ブラヤモリ山形編の2回目です。
#11 山形 佐藤繊維 工場めぐり 「ブラヤモリ」
2日目は朝から佐藤繊維さんの会社訪問。
ニットとは
午前中はニットの歴史、成り立ちについての講義、実演をまじえながら聞きました。
18世紀にイギリスで起こった産業革命以前は糸をつくるのは手仕事でした。
ミュール精紡機と呼ばれる機械が出来たことで紡績の歴史は大きく変わります。
動物の毛を「よって、ひっぱって、まきとる」。
この3つの動作で糸はつくられています。
これ、なんだかわかるようで、よくわからないですよね。
僕もそうでした、実際にその場で実演いただいたときに、
「オーッ、そういうことだったのか―」と
長年、繊維業界にいながらこんなことも知らなかったなんて。
「よって、ひっぱって、まきとる」
ひっぱることによって、よりが移動する、そして移動したところが糸になる。
いや、やっぱりうまく説明できないな。
ほっときましょう。
とにかくこの「よって、ひっぱって、まきとる」この動作を機械で自動化したわけですから、考えた人は天才ですね。
当時のイギリス人、フランス人が目指していたのは「きれいな糸をよりきれいに」。
それからその手法はイタリアへと渡りイタリア人はそこに「やわらかい糸をよりやわらかく」という技術を加えていきます。

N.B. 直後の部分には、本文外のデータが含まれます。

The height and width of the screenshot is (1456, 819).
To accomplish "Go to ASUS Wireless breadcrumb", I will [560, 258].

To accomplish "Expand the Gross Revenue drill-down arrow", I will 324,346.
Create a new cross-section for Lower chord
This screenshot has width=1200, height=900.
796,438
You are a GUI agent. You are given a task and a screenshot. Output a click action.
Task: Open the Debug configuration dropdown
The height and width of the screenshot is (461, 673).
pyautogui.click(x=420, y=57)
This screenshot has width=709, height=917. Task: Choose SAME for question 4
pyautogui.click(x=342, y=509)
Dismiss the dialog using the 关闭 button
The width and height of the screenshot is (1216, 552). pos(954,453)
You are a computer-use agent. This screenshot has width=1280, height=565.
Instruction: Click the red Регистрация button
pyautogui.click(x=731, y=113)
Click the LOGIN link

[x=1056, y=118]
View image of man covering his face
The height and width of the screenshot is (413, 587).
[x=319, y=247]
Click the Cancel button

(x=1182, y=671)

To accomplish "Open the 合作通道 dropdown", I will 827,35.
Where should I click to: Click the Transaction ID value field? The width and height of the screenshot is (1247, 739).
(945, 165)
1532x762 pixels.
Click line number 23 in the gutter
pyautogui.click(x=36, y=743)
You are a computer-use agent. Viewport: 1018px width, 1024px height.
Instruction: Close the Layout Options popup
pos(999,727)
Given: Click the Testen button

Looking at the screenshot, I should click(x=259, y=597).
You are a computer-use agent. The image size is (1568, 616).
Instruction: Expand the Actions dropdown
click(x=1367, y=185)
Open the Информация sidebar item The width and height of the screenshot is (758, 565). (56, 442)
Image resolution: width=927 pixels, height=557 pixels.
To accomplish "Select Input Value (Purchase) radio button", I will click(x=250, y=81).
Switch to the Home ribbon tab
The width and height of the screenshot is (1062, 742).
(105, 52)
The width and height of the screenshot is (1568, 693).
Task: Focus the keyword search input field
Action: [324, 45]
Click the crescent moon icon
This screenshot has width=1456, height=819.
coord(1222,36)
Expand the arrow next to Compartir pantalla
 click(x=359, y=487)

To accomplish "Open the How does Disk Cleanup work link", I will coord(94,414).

その後に日本でそれを「より安くする」という技術を開発します。
「安くする」つまりスピード、大型、オートメーション。
ところが時代は変わり、この「安くする」という技術は中国へと移行することになります。
実際に現在、日本で販売されているニットの99.5%が海外製という異常な事態となっています。
そこで生き残りをかけて佐藤繊維さんが開発したのが、やわらかい毛バルキーな毛を掛け合わせて糸をつくるといった独自の技術。
直接ヨーロッパに売りに行ったところシャネルに使ってもらえることとなり、一気に世界の佐藤繊維への道が広がっていきます。
ここまでは、かなり苦労したようですが、
この技術を可能にしたのが、この後紹介する紡績機です。
紡績工場
午後から佐藤繊維さんの工場見学。
まずは紡績工場から、日本国内でニットの糸を一貫製造しているのはここだけだそうです。
毛から糸がつくられていく工程は、午前中の講義のおかげで何か神秘的な瞬間に立ち会えているような気分にさえなりました。
GEA
そしてこの紡績機です。
「トヨダ」と書いてあります。
自動車のトヨタは昔「トヨダ」だったそうで、その時の機械です。
佐藤繊維さんにはこういった古い機械もたくさんあり、そこも特徴。
新しい機械ができるとみんなそれを買って、古い機械は捨ててしまします。
なので、この機械も残っているのはここにあるものだけ。
で、これなのです、佐藤繊維さんの技術を可能にしているのは。
先述したように、新しい機械では「きれいな糸をよりきれいに」「やわらかい糸をよりやわらかく」なので、たとえばやわらか毛とバルキーな毛を掛け合わせることが出来ません。
(異質なものは排除されてしまいます。)
古い機械にはそのような機能が無いため、古い機械を改良して使っている佐藤繊維さんだけが可能な技術となったそうです。
これが世界の佐藤繊維さんの礎を築きました。
「そして、これがそのGEA(ギア)だ。」
と機械のカバーを開けて内部をみせてもらった時は、鳥肌ものでした。
昔から変わらずゆっくりと回転をし続けているGEA(ギア)の姿。
お気づきのように、新しいお店の名前「GEA」もここからきています。
「糸は設備がつくるんじゃない、人間がつくるんだ。
人間の創意工夫の中からしか、新しいものは生まれてこない」
との佐藤社長のお言葉に胸が熱くなりました。
こんなところから生まれているのがrolcaのニットの人気の理由でもあります。
その後も、編み、染め、縫製等、それぞれの工場の見学をさせていいただきました。
染の工場はまるで要塞所のような雰囲気。
リンキングとよばれる縫製。
ホールガーメントという最新の無縫製の編み機も多数あります。
佐藤社長と僕のツーショット。
リスペクトしかありません。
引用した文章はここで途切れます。